• WORKING DATA:
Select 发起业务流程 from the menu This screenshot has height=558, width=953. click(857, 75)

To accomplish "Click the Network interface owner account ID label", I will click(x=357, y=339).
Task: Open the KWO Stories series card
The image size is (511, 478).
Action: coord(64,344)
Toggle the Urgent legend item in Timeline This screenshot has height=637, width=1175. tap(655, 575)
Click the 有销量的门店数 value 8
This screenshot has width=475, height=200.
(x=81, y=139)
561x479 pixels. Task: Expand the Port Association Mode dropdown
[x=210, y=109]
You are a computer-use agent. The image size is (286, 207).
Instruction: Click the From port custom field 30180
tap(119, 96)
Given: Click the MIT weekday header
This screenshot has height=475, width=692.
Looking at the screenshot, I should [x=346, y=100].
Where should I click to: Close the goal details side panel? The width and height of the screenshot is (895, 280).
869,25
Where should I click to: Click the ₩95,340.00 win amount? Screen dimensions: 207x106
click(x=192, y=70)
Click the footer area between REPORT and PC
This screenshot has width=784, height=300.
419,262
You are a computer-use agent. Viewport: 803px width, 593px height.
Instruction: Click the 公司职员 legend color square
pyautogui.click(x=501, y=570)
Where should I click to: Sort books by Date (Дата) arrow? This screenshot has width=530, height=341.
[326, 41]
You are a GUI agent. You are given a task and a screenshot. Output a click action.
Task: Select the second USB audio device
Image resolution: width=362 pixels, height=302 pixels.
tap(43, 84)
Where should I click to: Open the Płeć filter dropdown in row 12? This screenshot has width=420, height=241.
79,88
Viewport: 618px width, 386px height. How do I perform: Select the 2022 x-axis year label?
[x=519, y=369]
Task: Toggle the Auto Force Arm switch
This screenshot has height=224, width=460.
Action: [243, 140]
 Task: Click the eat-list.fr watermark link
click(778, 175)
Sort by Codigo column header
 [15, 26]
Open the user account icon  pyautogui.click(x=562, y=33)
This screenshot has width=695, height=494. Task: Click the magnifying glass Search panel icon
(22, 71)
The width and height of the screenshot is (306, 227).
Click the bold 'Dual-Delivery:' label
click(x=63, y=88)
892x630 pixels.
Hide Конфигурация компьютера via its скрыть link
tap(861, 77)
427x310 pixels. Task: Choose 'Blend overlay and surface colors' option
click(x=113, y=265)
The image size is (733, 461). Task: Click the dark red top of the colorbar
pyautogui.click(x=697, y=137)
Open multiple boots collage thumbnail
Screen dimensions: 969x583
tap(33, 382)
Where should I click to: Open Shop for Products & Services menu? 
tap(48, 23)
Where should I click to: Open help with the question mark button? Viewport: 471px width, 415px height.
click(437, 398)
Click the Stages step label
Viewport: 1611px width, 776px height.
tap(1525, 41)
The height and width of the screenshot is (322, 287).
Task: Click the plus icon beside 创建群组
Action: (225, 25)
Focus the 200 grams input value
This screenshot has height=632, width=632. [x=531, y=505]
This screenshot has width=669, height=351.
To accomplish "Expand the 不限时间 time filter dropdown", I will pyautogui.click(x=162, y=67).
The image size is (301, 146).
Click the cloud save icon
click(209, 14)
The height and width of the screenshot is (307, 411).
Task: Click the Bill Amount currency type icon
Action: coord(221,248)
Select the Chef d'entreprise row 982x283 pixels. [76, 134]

• WORK TO COMPLETE:
Look through the listing above and copy each line with the word "will" in it.

• WORKED SOLUTION:
To accomplish "Click the Network interface owner account ID label", I will click(x=357, y=339).
To accomplish "Expand the 不限时间 time filter dropdown", I will pyautogui.click(x=162, y=67).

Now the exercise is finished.